Types of Business Structures
Sole Proprietorship vs. Corporation
A sole proprietorship is a business run by one individual. The sole proprietor is the business owner. It differs from a corporation in that a sole proprietor is liable for his or her business debt. If the business encounters financial issues, creditors can turn to the business owner and the owner’s assets for restitution.
Simply put, the business is the individual. He or she may enter into legal agreements, manage finances under their name, as well as be personally liable for lawsuits.
Unlike a corporation, a sole proprietorship has no long-term existence and dissolves upon the death of its owner. Taxes for the business are recorded on the sole proprietor’s tax return and they may have difficulty securing funding because there is no equity to impart in exchange for capital.
Partnership vs. Corporation
A partnership is a business owned by two or more partners. There are three different types of partnerships:
In general partnerships
, all partners are liable for the business’s debt and obligations unless a Partnership Agreement
states otherwise. Furthermore, partners share equally in profit or according to their share of equity. They also make decisions, sign agreements, and conduct business as a team.

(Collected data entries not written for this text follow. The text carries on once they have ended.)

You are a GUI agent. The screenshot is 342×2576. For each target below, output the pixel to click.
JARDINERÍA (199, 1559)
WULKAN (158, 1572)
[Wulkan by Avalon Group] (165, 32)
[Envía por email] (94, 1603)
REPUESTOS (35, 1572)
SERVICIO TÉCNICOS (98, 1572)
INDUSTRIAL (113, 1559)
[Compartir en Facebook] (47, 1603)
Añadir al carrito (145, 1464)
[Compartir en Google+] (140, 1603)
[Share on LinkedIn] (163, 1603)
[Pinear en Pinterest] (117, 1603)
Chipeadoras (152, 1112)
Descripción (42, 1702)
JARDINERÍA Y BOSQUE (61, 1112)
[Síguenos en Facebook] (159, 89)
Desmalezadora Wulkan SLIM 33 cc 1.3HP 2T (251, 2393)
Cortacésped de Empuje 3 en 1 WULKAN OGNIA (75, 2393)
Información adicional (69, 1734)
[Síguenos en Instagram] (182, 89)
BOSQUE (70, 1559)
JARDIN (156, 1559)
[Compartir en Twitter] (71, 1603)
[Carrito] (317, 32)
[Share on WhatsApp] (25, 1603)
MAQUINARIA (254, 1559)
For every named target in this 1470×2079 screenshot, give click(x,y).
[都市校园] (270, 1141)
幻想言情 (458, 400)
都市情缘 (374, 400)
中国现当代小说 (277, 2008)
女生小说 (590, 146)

Limited partnerships are made up of general partners who have unlimited liability in the business and make all of the company’s day-to-day decisions, and one or more passive investors who fund the business but do not take an active role in running the business nor incur any liability for the company’s debt.
Limited liability partnerships are similar to general partnerships, but protect all of the partners from the negligence of their partners. This type of partnership prevents an individual from being sued as a result of their partner’s actions. However, they are still responsible for their own actions or negligence in the business.
Partnerships are not taxed on the company’s income, but each partner is taxed on their individual share of business profits. The losses are divided amongst the partners and applied to each partner’s individual income.
Unlike a corporation, a partnership may be dissolved if one or more partners decides to withdraw.
Most businesses begin as sole-proprietorships or partnerships, and eventually incorporate to protect the owners.